In the security world, WordPress is seen largely as a joke from a security perspective. As a result, it falls in a weird middle ground between what web application security DAST scanners focus on, and what network scanning technologies focus on.  DAST scanners do not find value in going after WordPress because it is not a custom application, and therefore it is difficult to show the real value of a DAST scan. Meanwhile, network scanners look at it as a web application and tend to ignore it for the most part.  Yet, as mentioned, it is almost a joke in the security community due to how bad it has been historically.  So, why aren’t we focused on it more?

When analyzing the ecosystem of vulnerable CMSs, the first thing that should be done is to simply dump out the version numbers of the various CMSs and sort them.  It may sound simple, but this is an incredibly useful way to analyze which applications are running and the version numbers without spending a ton of time and energy to understand what that means.

Without doing any meaningful amount of work and just by glancing at the version numbers, you can easily tell that the three assets above belonging to a single domain are not running the same versions.  At the time of this writing, the current version of WordPress was 5.6, so we know exactly one of them is currently maintained and patched, whereas the other two are languishing on older versions.  From this we know two things:

  1. In the example above, we can tell that the company in question does not centrally manage their WordPress installs, otherwise they would all be on the same version.

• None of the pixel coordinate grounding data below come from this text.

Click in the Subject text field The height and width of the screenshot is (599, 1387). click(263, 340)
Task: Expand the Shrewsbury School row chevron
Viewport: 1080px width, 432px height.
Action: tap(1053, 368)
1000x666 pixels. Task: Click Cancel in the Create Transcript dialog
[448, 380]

It may be an older version that they standardize on, but it should all be the same version if it were managed by a central team. In fact, it is probable that the company either does not manage the three versions using the same people or those people have long ago stopped maintaining the older blogs entirely.
  2. We know that the company is likely uncompliant with any policy that would mandate being up to date with all software – especially Internet-facing software.

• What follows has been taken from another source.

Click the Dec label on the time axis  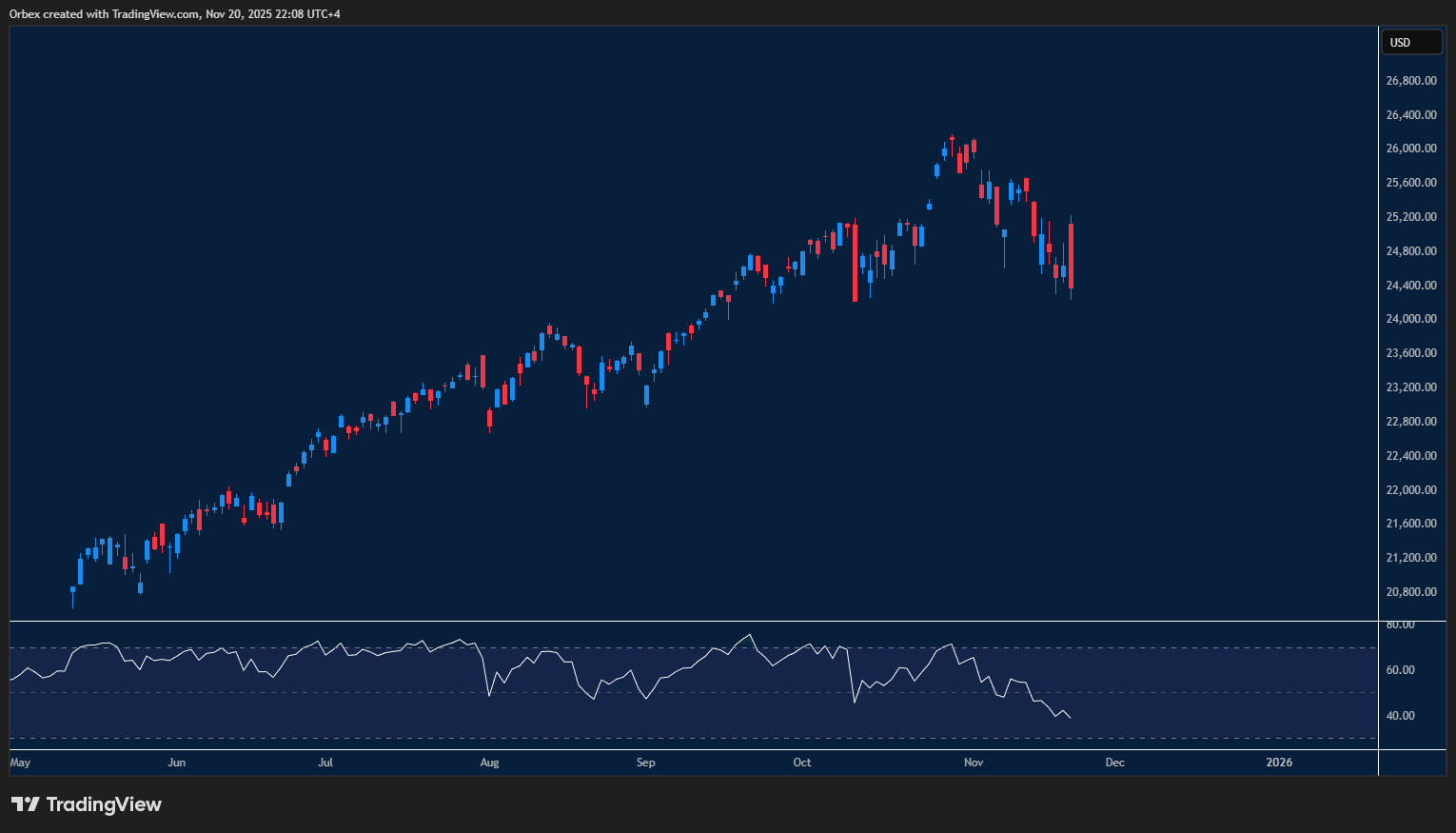pos(1113,762)
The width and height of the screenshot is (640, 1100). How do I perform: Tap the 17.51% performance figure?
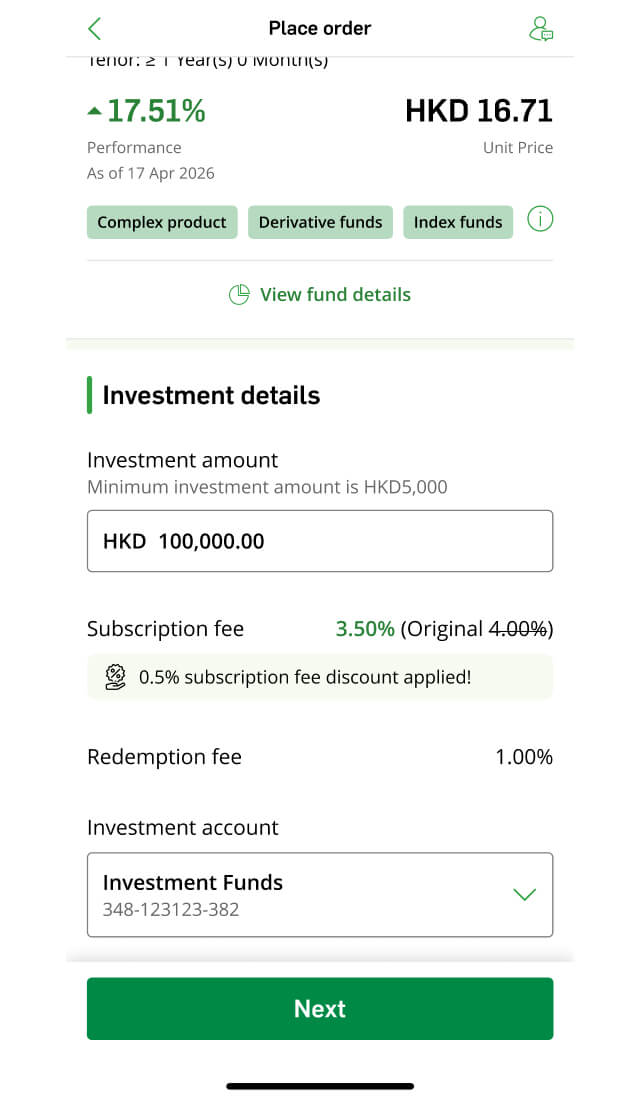point(156,111)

With a little more information, it is easy to know how these applications came to be. The first site’s subdomain is “test” and the second is named after an employee and therefore also likely a test site.  Two test sites that were little known and probably long  ago forgotten.

Once you add an additional layer of information, including WPScan information, you can now see which vulnerabilities exist in either the core application or the plugins.  WPScan is a lightweight scanner that allows companies to know what CMS vulnerabilities they have in WordPress and is perfectly suited to this type of analysis, because it gives the company detailed vulnerability information without being intrusive.

This obviously can be used for both red and blue teams. This makes the red teamer’s job a breeze because they no longer must download and run scanners on their own;, they can simply take advantage of the existing information that bubbles to the surface naturally.  In the case of blue teamers, it also makes it much easier to identify the sites that are problematic and get someone working on the dangerously out-of-date and insecure applications in order.